- PROBLEM TO SOLVE
The result should hold only the lines from the one with "Instruction: Select Node.js" through the final line of the data below, transcribed exactly, pictures left out.

---

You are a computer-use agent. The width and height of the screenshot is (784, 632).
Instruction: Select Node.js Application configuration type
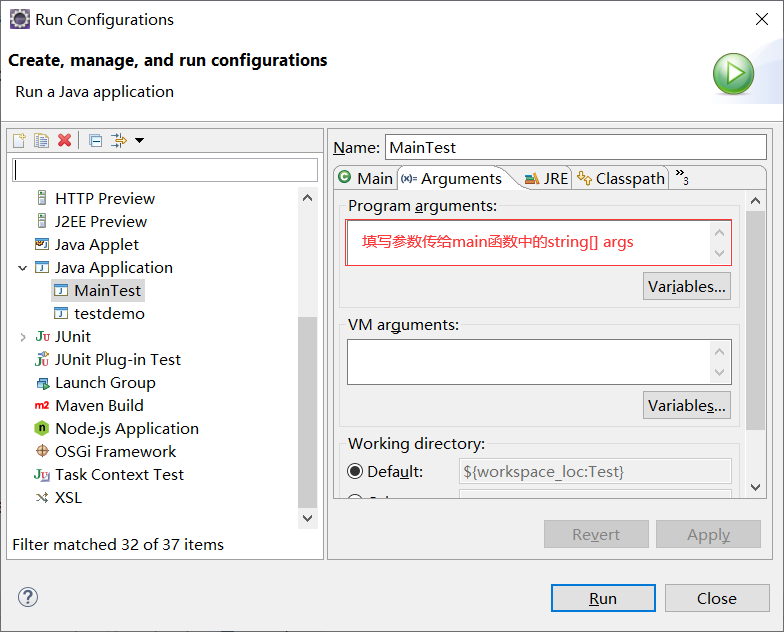(x=126, y=428)
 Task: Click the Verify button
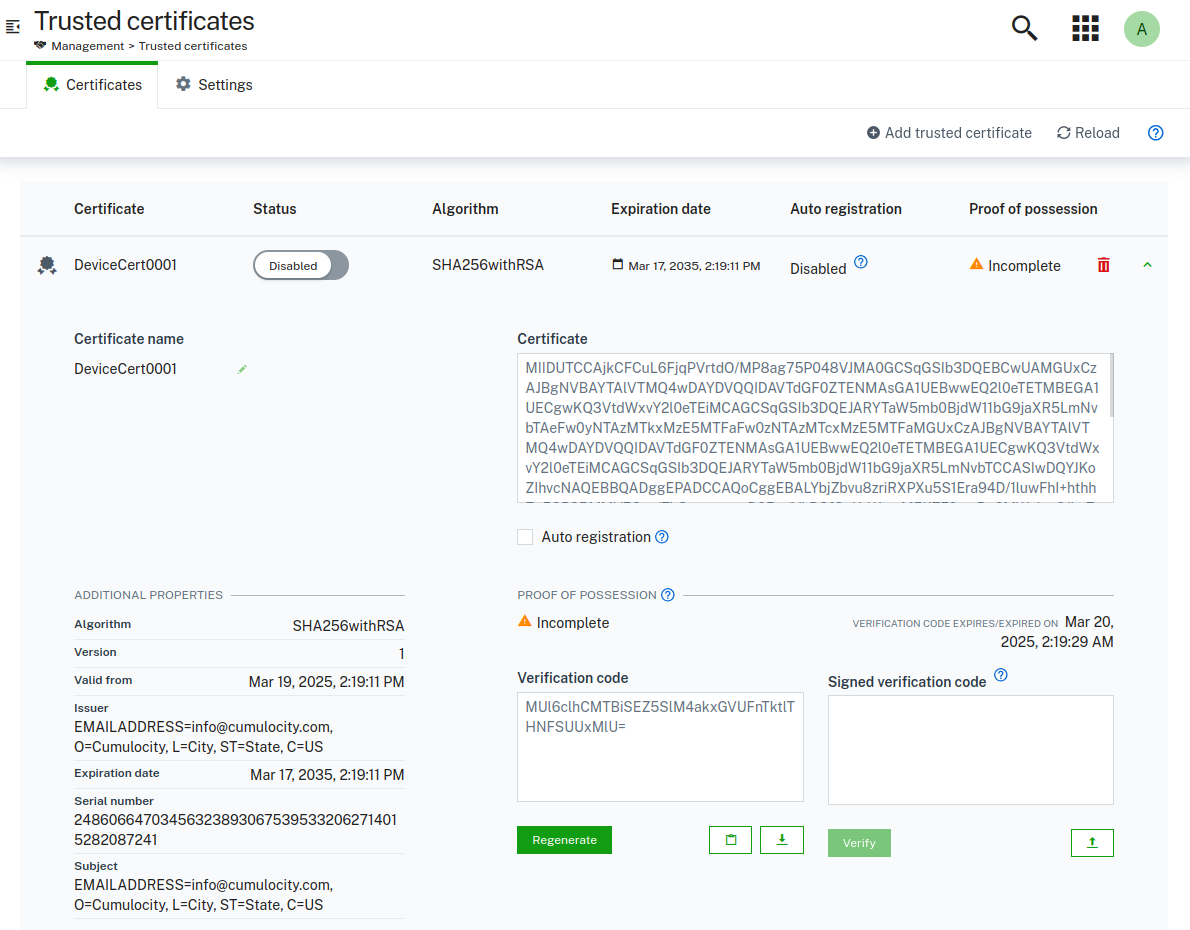[858, 842]
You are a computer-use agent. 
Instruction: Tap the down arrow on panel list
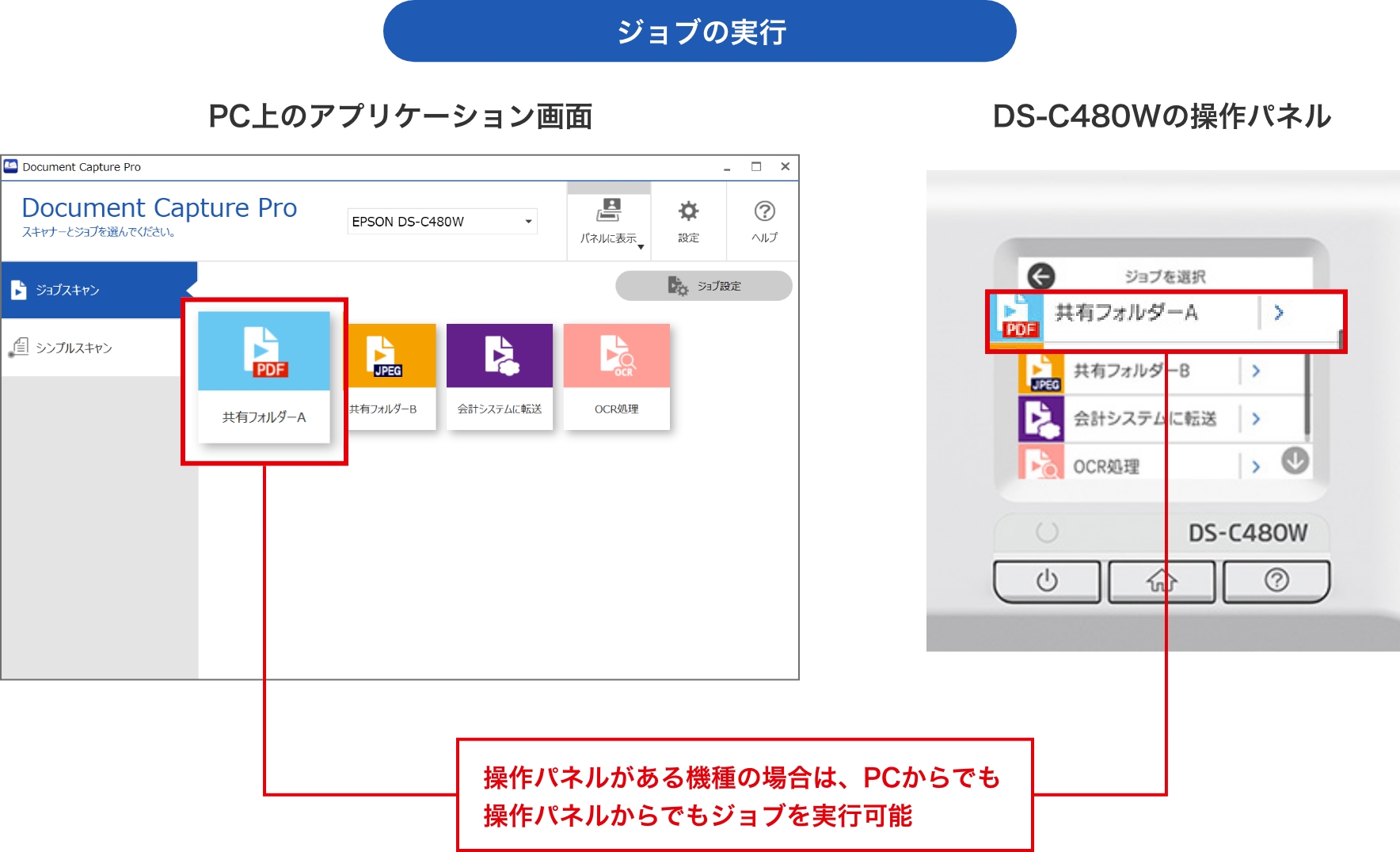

---

- SOLUTION TO THE EXERCISE
Instruction: Select Node.js Application configuration type
(x=126, y=428)
 Task: Click the Verify button
[858, 842]
You are a computer-use agent. 
Instruction: Tap the down arrow on panel list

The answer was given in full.